This is a Trino connector to access local file (e.g. csv, tsv). Please keep in mind that this is not production ready and it was created for tests.
- hdfs
- s3a
- file
- http
- https
You need to specify file type by schema name and use absolute path.
SELECT * FROM
storage.csv."file:///tmp/numbers-2.csv";
SELECT * FROM
storage.csv."https://raw.githubusercontent.com/snowlift/trino-storage/master/src/test/resources/example-data/numbers-2.csv";
Supported schemas are below.
tsv
csv
txt
raw
excel
orc
json
tsv
plugin extract each line with \t
delimiter. Currently first line is used as column names.
SELECT * FROM
storage.tsv."https://raw.githubusercontent.com/snowlift/trino-storage/master/src/test/resources/example-data/numbers.tsv";
one | 1
-------+---
two | 2
three | 3
(2 rows)
csv
plugin extract each line with ,
delimiter. Currently first line is used as column names.
SELECT * FROM
storage.csv."https://raw.githubusercontent.com/snowlift/trino-storage/master/src/test/resources/example-data/numbers-2.csv";
ten | 10
--------+----
eleven | 11
twelve | 12
(2 rows)
txt
plugin doesn't extract each line. Currently column name is always value
.
SELECT * FROM
storage.txt."https://raw.githubusercontent.com/snowlift/trino-storage/master/src/test/resources/example-data/numbers.tsv";
value
--------
one 1
two 2
three 3
(3 rows)
raw
plugin doesn't extract each line.
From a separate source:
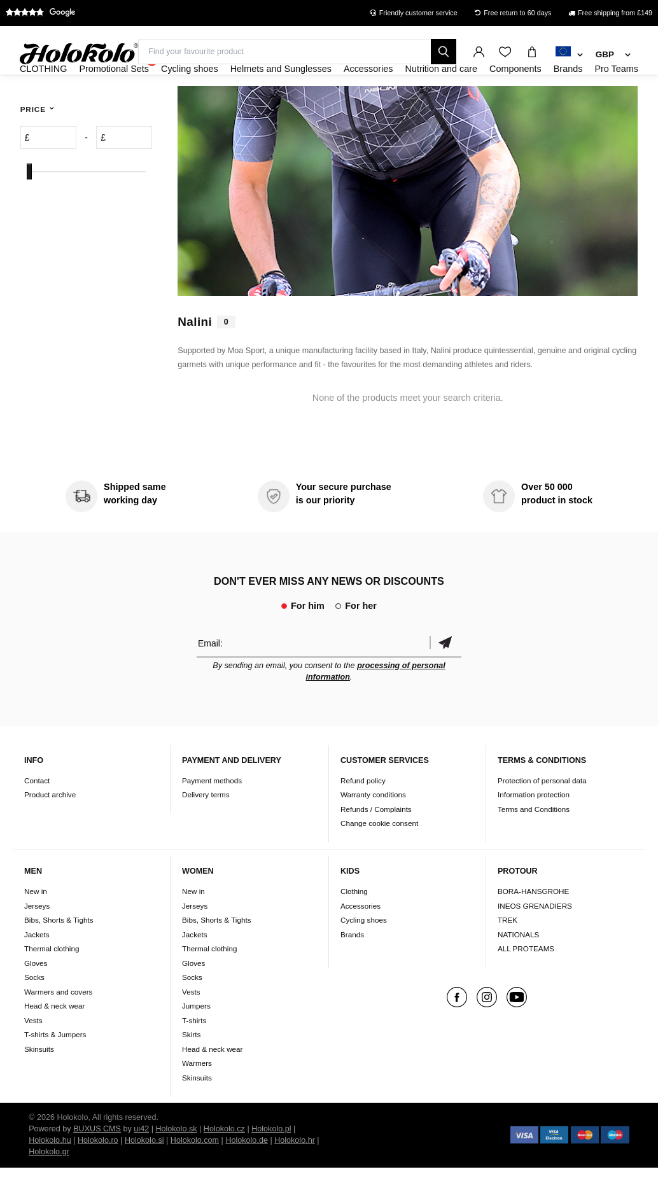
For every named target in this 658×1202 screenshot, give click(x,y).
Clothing (354, 925)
Currently column name is always data
. This connector is similar to txt
plugin.
The main difference is txt
plugin may return multiple rows, but raw
plugin always return only one row.
SELECT * FROM
storage.raw."https://raw.githubusercontent.com/snowlift/trino-storage/master/src/test/resources/example-data/numbers.tsv";
data
--------
one 1
two 2
three 3
(1 row)
excel
plugin currently read first sheet.
SELECT * FROM
storage.excel."https://raw.githubusercontent.com/snowlift/trino-storage/master/src/test/resources/example-data/sample.xlsx";
data
--------
one 1
two 2
three 3
(1 row)
Run all the unit test classes.
./mvnw test
Build without running tests
./mvnw clean install -DskipTests
Note: tests include intergration tests, that will run Minio and HDFS as Docker containers. They need to pull their images, which can take a while. If you see the tests getting stuck, try pulling these images before starting tests, to see the progress. Look for image names and versions in
TestingMinioServer
andTestingHadoopServer
test classes.
Unarchive trino-storage-{version}.zip and copy jar files in target directory to use storage connector in your Trino cluster.